Icon was my favorite Milestone title. Unfortunately, the character got immediately labeled Black Superman and never garnered the respect it rightly deserved from comic book readers. However, it was first time as a reader I saw contemporary issues from a black perspective addressed. Conservatism vs Liberalism (Booker T. Washington vs W.E.B Dubois debate), teenage pregnancy, abortion, does one group of the human family need a savior, and what does it mean to be a hero? I appreciated the late Dwyane McDuffie’s attempt to answer life’s biggest questions from a black perspective. We have a perspective on these things just as much as the white establishment.
Well, I have decided to re-read the entire Icon series again along with my regular reading of prose fiction this year. It has been awhile since I have read a comic book series. But, I have learned over the years that great storytelling can come from any artistic medium. You just have to be open to it and let the power of story do its job.
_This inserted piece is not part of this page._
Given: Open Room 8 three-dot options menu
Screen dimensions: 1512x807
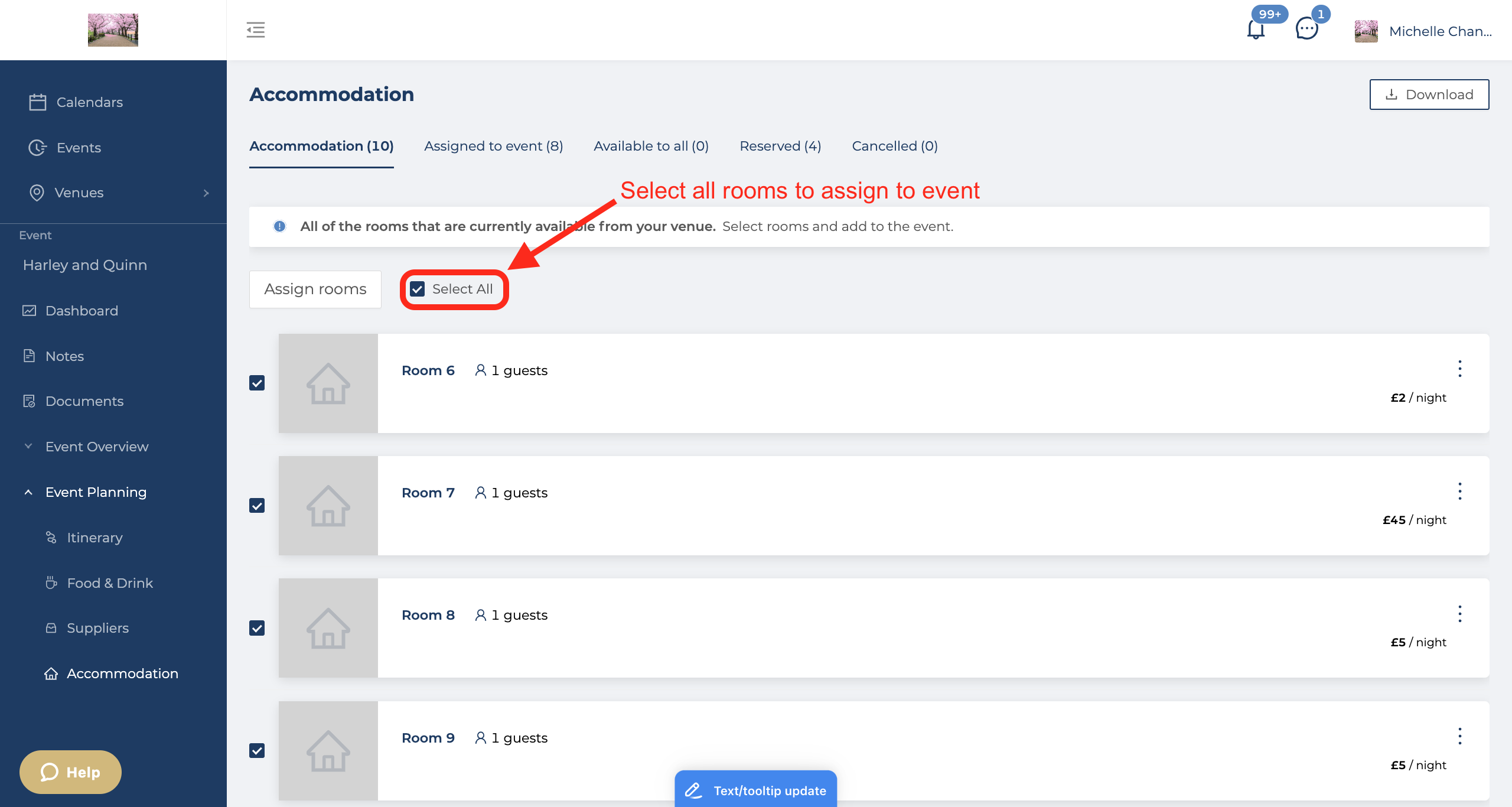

It will be interesting to see if I have the same observations as a middle-aged man reading Icon as I did in my early 20s. I will state this in closing…..the vehicle of imaginative fiction (I include fantasy, science-fiction, horror, and comic books in that definition) as a lens to highlight contemporary life started here for me. And it is always good to return back to where it started.
That article hit the spot. Loved my comics, and I remember when I first started seeing black characters in comics in spot roles like Storm, Falcon and even a black green lantern. But Icon and Rocket always had a more pure black appeal to me. Even Luke Cage and Iron Fist comics had a great urban feel to them not a lot of comics had. Having lived in Detroit more than Texas at the time it was easier identifying with some of those early storylines. Again great work.
Thanks Earl. I’m looking forward to reading Icon again. I just spent a couple hundred dollars getting the entire run again. This one and other black comics deserve to be recognized. And I’m going to do my part from this blog.